• **DIRECTIONS FOR THIS TASK**:
Copy, exactly and without additions, every line in the records below from the one holding "szénhidrát (644, 944)" through the one holding "Már nem hallani", both ends included.

• **RECORDS SHOWN**:
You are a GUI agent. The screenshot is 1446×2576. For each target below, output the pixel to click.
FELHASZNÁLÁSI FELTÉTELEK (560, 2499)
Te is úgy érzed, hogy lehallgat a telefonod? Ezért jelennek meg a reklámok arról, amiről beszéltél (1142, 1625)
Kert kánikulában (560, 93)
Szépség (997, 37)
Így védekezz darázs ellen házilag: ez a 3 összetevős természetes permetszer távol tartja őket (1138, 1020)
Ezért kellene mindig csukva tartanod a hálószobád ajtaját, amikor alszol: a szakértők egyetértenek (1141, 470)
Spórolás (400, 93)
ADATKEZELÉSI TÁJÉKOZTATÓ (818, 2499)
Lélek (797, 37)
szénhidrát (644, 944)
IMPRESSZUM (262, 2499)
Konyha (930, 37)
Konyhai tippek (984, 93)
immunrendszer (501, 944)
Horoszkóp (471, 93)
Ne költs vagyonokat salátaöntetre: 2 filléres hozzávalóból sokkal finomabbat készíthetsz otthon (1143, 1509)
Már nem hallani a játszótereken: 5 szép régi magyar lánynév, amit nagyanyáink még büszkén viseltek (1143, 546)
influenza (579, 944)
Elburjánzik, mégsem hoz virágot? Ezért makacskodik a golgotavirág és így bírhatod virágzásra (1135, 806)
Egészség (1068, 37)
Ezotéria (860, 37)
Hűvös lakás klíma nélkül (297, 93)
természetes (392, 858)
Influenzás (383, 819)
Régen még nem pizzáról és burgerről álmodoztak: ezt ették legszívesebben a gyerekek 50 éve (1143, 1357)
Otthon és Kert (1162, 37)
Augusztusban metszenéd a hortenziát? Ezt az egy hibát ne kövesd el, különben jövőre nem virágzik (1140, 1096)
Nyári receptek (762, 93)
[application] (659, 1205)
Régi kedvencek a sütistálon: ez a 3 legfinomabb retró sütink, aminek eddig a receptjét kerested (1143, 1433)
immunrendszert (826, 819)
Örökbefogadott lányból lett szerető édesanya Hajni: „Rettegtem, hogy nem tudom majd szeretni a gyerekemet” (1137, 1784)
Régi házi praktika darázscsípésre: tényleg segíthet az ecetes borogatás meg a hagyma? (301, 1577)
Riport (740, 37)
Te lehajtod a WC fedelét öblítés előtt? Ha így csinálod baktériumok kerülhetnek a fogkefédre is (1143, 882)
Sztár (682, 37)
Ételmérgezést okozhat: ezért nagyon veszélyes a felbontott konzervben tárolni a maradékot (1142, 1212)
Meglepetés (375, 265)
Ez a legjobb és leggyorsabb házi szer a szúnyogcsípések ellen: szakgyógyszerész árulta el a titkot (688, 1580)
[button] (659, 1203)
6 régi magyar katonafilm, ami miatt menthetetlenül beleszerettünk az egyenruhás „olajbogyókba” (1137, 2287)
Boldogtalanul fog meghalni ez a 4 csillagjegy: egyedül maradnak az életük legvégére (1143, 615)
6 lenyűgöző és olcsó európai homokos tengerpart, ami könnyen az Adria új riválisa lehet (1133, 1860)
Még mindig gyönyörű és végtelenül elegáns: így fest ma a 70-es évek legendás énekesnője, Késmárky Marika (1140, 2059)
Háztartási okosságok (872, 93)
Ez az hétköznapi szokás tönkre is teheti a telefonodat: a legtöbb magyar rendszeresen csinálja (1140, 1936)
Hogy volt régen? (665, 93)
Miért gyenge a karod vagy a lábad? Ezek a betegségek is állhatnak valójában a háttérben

• **ANSWER FOR THE TASK**:
szénhidrát (644, 944)
IMPRESSZUM (262, 2499)
Konyha (930, 37)
Konyhai tippek (984, 93)
immunrendszer (501, 944)
Horoszkóp (471, 93)
Ne költs vagyonokat salátaöntetre: 2 filléres hozzávalóból sokkal finomabbat készíthetsz otthon (1143, 1509)
Már nem hallani a játszótereken: 5 szép régi magyar lánynév, amit nagyanyáink még büszkén viseltek (1143, 546)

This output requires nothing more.